Any way you look at it, there will be a negative growth surprise from mass deportation. Economists can make various assumptions in modeling but won’t know until it actually happens.
So far, two industries that depend on undocumented worker labour, homebuilding and restaurants, have lagged the S&P 500 but price action shows increasing concern but no panic.
We are in an era of fiscal dominance which really alters the picture.
The AD line is affected by breadth, the nasdaq in the dot com bubble had a lousy adline along with a bad rsi and yet even though the ADline peaked in April of 98, the advance melted up by around 150%.
Complacency means we ignore warnings like RSI divergences and greedily hold on to our winners instead of deleveraging our risk.
When will the honeymoon with Trump end? Ask Melania or the priors.
What about the refinancing wall that is coming?
What to make of this dollar strength? We hear about trouble in China which must affect Asia. All these years of a US trade deficit, maybe they are buying dollars to deleverage USD debt because there is a squeeze, and they are able to. I don’t know about that one, but there is something wonky when a country can run trade deficits of 1 trillion a year and yet the currency strengthens.
For those of you who have played Jenga, or watched, you know how it gets shaky and yet may not topple for a few more turns. Instability, it makes me think of the Yen Carry scare of a few months back.
When rates started to rise, mortgage rates shot up, no more sub 3% 30 years, and yet home prices kept going up, the golden handcuffs of a sub 3% in a 6 to 7 % era makes people reluctant to move unless they have to or they can avoid a mortgage after downsizing (blame the boomers again ).
So there is a lot wrong with the markets, but they can go much higher.
We need to keep an eye on bonds, they are more real and if bond yields keep going up and the refinancing wall decimates the zombie companies they should warn us.
I do a lot of data analysis and put outputs in various types of time series. The goal is to observe how markets change over time and how I can adjust acordingly. These are biomarkers of the markets which reflect interactions of many things. If you do bottom-up or fundamentals-based analyses the models often are not predictive enough to be useful. But if you approach it from the other direction it gets easier and more reliable. I learned this from one of my mentors the late jim Simons who passed away last year. Simons is a math genius and also very practical, a great quant trader, compared to a lot of people with strong ties with academia. You can dynamically adjust or modify sets of parameters to improve the odds of winning. If you win your algos work. If not, go back and tweak. There is nothing for all four seasons. If you abandon perfectionism you can greatly simplify things and make life a lot more enjoyable. Simple and consistent.

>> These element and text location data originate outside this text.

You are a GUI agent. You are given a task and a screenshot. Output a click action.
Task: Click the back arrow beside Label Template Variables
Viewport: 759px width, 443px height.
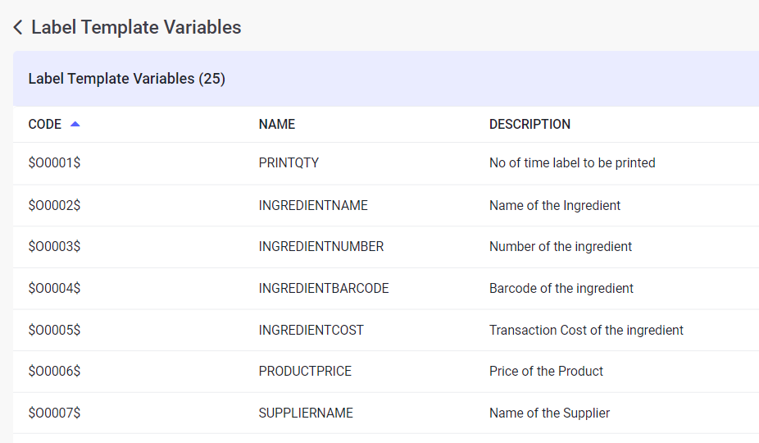[18, 28]
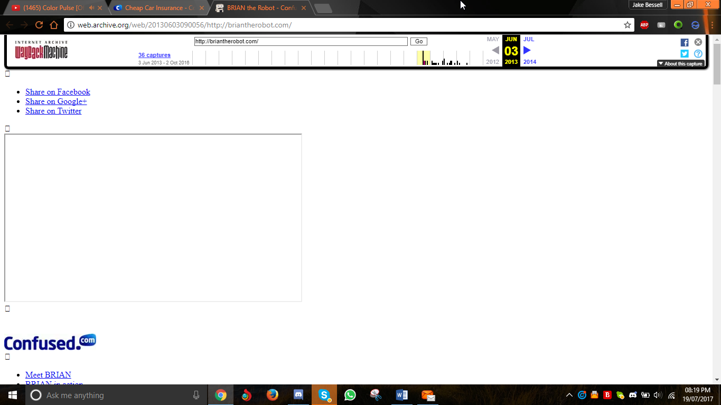Bookmark this page with the star icon

pyautogui.click(x=628, y=25)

There are two things, among several others, I think I noticed about markets. You probably did too.
The gamification of investing and proliferation of trading vehicles. Some people really like it, but it also poses as problems to a lot of rules-based managers because markets are interconnected. At the very least several past reliable indicators are starting to lose its effectivensss.
And this recent one. The latest correction is stair-down and elevator-up, opposite of traditional style. The drop is very small but breadth became vey poor. This is due to megacaps and rotation. Is it going to be like this from now on?
The Mag 7 is starting to look like the NIfty 50. This isn’t the dot-com bubble, where the companies weren’t profitable. The Nifty 50 were all profitable and fast growing.